Treatment and study design

The treatment consisted of intravenous administration of gemcitabine at 1,000 mg/m² on days 1 and 8 every 3 weeks, continuously orally administered erlotinib at 100 mg/day, and orally administered S-1 at 30 mg/m² twice daily on days 1-14 of each cycle. Patients with a body surface area of <1.25 m² received 80 mg of S-1 daily, those with a body surface area of 1.25-1.5 m² received 100 mg of S-1 daily, and those with a body surface area of ≥1.5 m² received 120 mg of S-1 daily. Treatment was delivered as a 3-week cycle and repeated up to a maximum of 8 cycles of chemotherapy, or until disease progression, unacceptable toxicity, or the patient's refusal.

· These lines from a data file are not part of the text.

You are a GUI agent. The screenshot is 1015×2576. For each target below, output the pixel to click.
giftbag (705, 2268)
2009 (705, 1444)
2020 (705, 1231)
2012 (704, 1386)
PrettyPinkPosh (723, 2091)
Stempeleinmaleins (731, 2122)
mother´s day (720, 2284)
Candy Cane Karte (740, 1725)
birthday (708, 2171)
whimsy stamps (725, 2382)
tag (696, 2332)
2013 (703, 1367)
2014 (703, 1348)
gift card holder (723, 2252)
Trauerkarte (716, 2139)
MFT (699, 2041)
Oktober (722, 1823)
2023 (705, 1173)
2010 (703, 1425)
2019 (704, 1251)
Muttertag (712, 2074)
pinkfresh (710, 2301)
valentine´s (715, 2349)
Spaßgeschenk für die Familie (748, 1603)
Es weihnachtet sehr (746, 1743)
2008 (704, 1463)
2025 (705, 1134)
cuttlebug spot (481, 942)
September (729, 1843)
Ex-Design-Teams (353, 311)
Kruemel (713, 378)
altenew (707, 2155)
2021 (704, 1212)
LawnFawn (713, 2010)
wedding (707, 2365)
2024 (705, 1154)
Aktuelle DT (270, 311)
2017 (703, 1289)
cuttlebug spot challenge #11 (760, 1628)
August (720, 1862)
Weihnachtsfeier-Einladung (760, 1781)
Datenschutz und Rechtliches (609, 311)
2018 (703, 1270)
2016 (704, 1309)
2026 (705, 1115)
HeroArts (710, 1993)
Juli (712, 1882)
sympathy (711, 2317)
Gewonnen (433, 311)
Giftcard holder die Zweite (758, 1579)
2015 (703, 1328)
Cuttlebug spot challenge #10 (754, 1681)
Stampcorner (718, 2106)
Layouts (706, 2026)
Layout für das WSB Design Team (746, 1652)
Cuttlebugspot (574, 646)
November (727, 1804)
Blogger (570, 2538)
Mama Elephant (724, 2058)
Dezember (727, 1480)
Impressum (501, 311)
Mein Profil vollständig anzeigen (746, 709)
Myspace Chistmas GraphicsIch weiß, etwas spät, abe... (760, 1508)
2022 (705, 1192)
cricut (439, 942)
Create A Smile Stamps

This trial was a prospective, single-arm phase II study evaluating combination chemotherapy with gemcitabine, erlotinib, and S-1 in previously untreated patients with unresectable locally advanced or metastatic pancreatic cancer. The primary endpoint was the confirmed objective response rate (ORR), and the secondary endpoints were median progression-free survival (PFS), median overall survival (OS), disease control rate (DCR), and toxicity profiles. The investigation was performed in accordance with the Declaration of Helsinki, and the protocol was approved by the institutional review boards of Hallym University Medical Center, Anyang-si, South Korea, and Asan Medical Center, Seoul, South Korea (protocol number: HMC-HO-GI-1201).